On down the glorious mountain road we make our way at a lively trot, marking the increase in the volume of the Frazier as the range is left behind. After descending some four thousand feet or more, we enter upon an avenue over a mile in length, straight as an engineer can run a line, and adorned on either side with stately pines, that keep off the heat. At the other end we discern the comfortable cabin of Cozzens, and as we emerge from the shelter of the trees the head of the Park is spread out into a broad valley before us, guarded by low-lying hills, while here and there against the clear blue sky looms up an occasional snow-capped peak. Bright colors everywhere – the green of the meadow and the darker shade of the pine, the silver-lined leaf of the white-trunked aspen, and flowers countless as the stars, reposing tranquilly under the slanting rays of the afternoon sun. A picture to defy the skill of the artist, but to fill him with admiration.

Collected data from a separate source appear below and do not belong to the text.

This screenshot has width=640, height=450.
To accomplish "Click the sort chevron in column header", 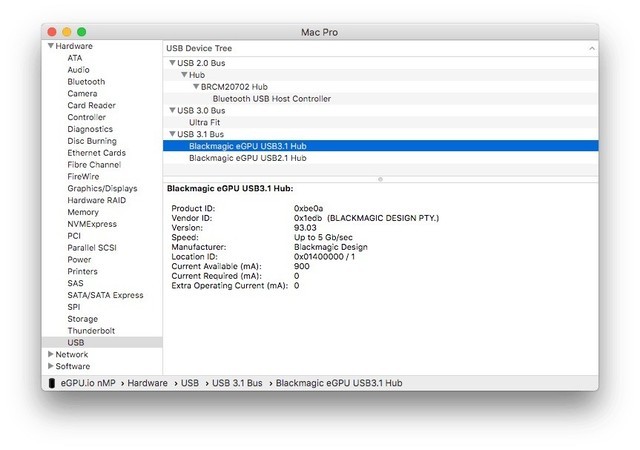I will tap(591, 47).
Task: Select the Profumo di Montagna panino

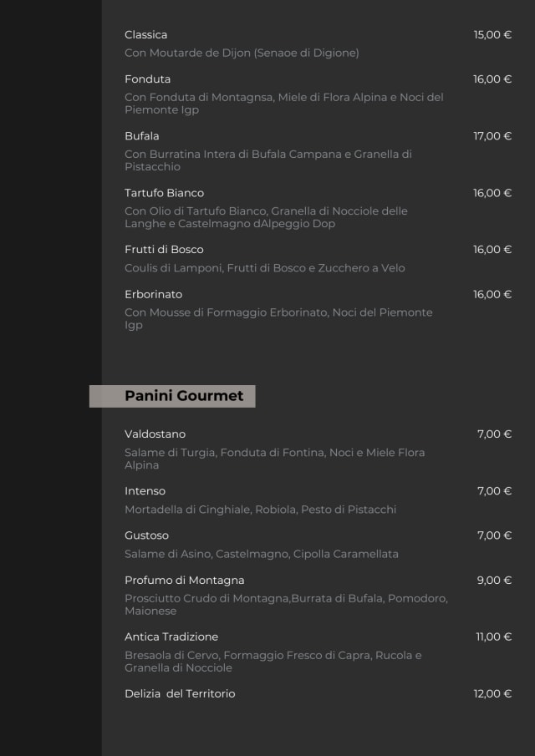Action: pyautogui.click(x=185, y=581)
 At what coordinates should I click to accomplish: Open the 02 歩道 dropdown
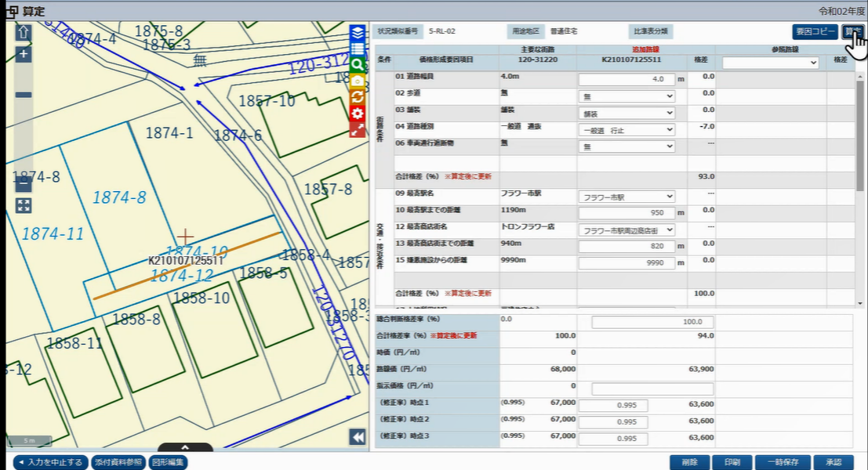tap(626, 96)
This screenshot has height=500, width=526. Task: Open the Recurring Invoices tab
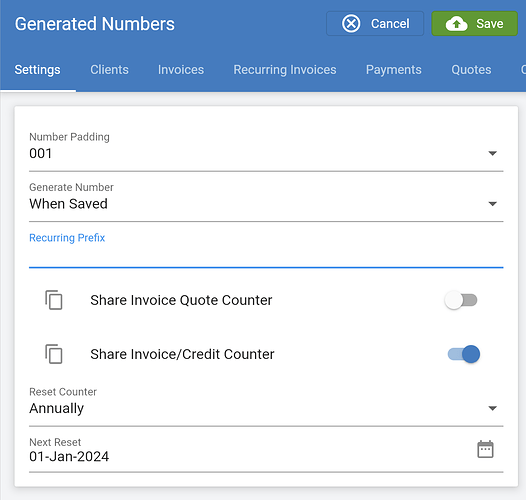285,70
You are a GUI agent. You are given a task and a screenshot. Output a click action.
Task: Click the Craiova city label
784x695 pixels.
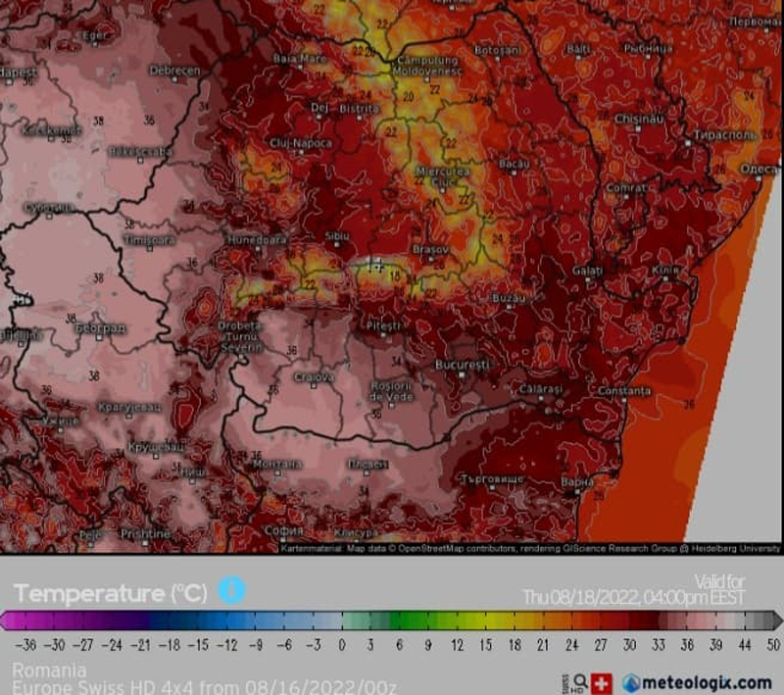tap(314, 376)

We must remain over night; of course; because the team needs a rest, and the twenty odd miles to our destination will be an easy day’s drive for the morrow. And to stop means fresh trout for supper and breakfast, with nice cream in the coffee, helped out with light bread and sweet butter; perhaps an elk steak, or a tit-bit from a mule deer cooked to a turn – “a righteous man regardeth the life of his beast.” Besides the fortieth parallel is to be crossed, before we reach the Springs, and the magnificence of that must be reserved for daylight inspection.